En 2017, l’archéologue français Jean-Paul Demoule (1947 -) élargissait avançait que « pendant 99 % de l’histoire de l’humanité, l’homme a été chasseur, pêcheur, cueilleur. Il y a douze mille ans seulement, les humains au nombre de quelques centaines de milliers nomadisaient par petits groupes. Aujourd’hui, sept et bientôt neuf milliards d’humains, presque tous sédentaires peuplent la terre. Leurs sociétés sont très inégalitaires, puisque 1 % d’entre eux possèdent la moitié de la richesse mondiale ».

L’injonction biblique de « multipliez, remplissez la terre » (Genèse, I-28) est effectivement désuète. Et, en vérité, plutôt que de parler exclusivement de surpopulation, peut-être faut-il parler de surconsommation.

Quoi qu’il en soit, l’exténuation de la planète par cette surconsommation, le dérèglement climatique et environnemental, et les pénuries alimentaires et hydriques vont rendre les humains encore plus furieux des déséquilibres et raréfactions que la nature lui impose. Et il est fort à penser que plutôt que d’envisager une croissance modérée, la recherche de prospérité immédiate, pourtant tellement vaine à l’aune de la mortalité des humains, conduise à des exterminations, des transhumances, et bien sûr des conflits, ce que le GIEC souligne souvent. Si la raréfaction des ressources risque de conduire à une perte de la tempérance sociétale, l’aboutissement le plus funeste serait une troisième guerre mondiale.

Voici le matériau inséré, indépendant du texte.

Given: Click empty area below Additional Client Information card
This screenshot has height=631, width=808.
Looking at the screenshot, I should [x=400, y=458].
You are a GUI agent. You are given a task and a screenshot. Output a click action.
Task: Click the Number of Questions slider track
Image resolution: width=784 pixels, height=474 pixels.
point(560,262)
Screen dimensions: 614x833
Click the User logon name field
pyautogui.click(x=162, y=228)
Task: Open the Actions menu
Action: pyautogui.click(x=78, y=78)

On pourrait imaginer un parallèle avec le mouvement protestataire des gilets jaunes français : des populations exaspérées, éreintées par la crise, et révoltées de l’incapacité des gouvernements à les protéger des dangers de cette mondialisation, se sont manifestées. Elles ont donc contesté l’État, car ce dernier ne les avait pas défendus.

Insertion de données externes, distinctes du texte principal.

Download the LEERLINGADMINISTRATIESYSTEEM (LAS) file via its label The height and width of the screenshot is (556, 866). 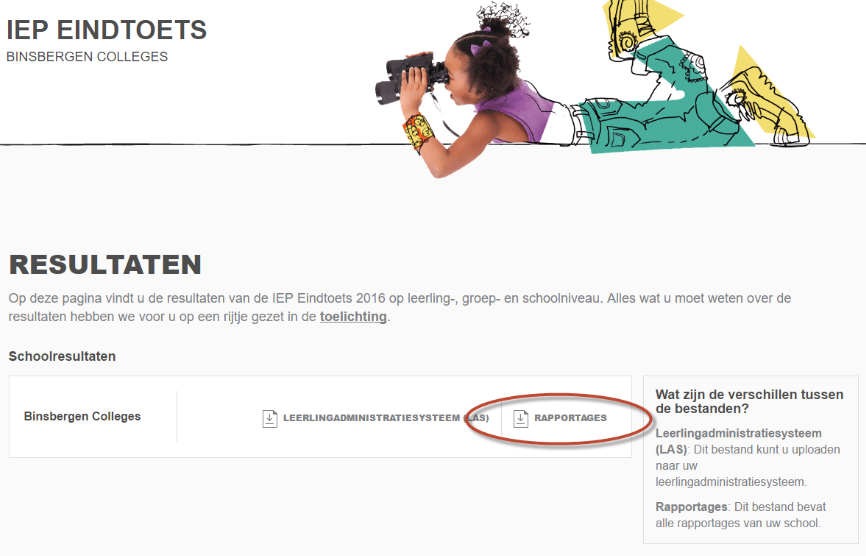[385, 418]
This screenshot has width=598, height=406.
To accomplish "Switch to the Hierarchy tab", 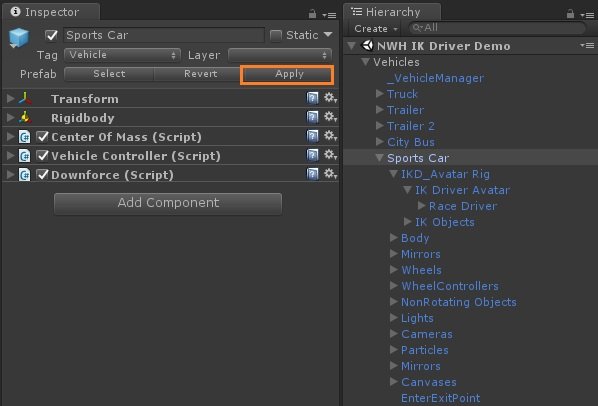I will 392,12.
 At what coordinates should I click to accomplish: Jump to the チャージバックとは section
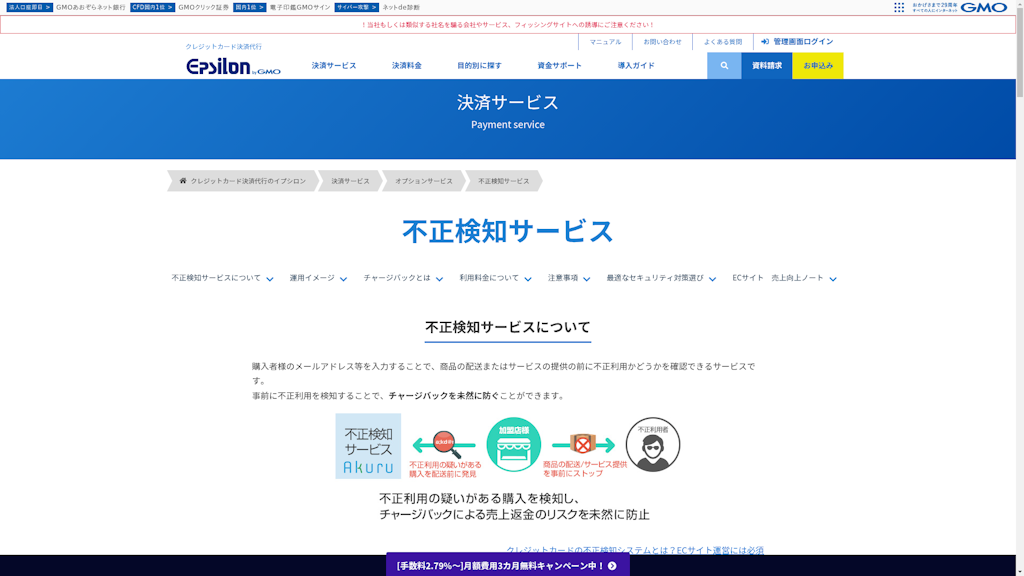click(403, 278)
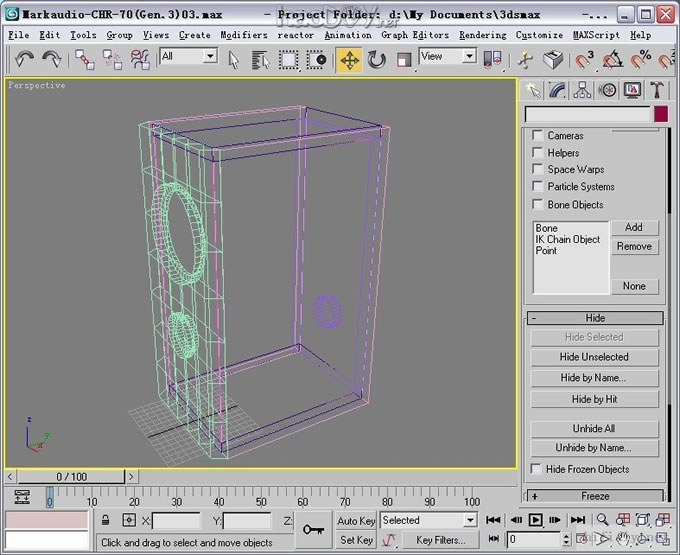Open the Rendering menu
The height and width of the screenshot is (555, 680).
tap(482, 35)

Ce pourrait être la même chose pour le climat : des populations pourraient se retourner contre les États qui n’auront pas été suffisamment visionnaires. C’est d’ailleurs ce à quoi on assiste dans certains pays (Iran, Inde, etc.) frappés par des stress hydriques et des pénuries alimentaires, et donc par des contestations populaires, d’ailleurs souvent réprimées militairement. Des changements profonds d’inflexion politique sont donc plausibles, dans les fissures desquelles des populismes totalitaires pourraient s’infiltrer. Ne parle-t-on pas de démocratures, contraction des mots démocratie et dictature ?

C’est avec lucidité que nous devons appréhender collectivement les défis environnementaux et tous les déséquilibres connexes. Malgré des milliers d’appels de scientifiques, de constats irréfutables, de tentatives désespérées commises par les plus courageux, l’humanité, ou à tout le moins une partie, court à sa perte, parce que les jours s’égrènent dans le déni. C’est déjà un jour de gagné, nous disons-nous tous silencieusement. Un jour de gagné pour nous, mais des années de perdues pour ceux qui nous suivent, et en particulier ceux que nous n’entendons pas parce qu’ils ne sont pas encore nés.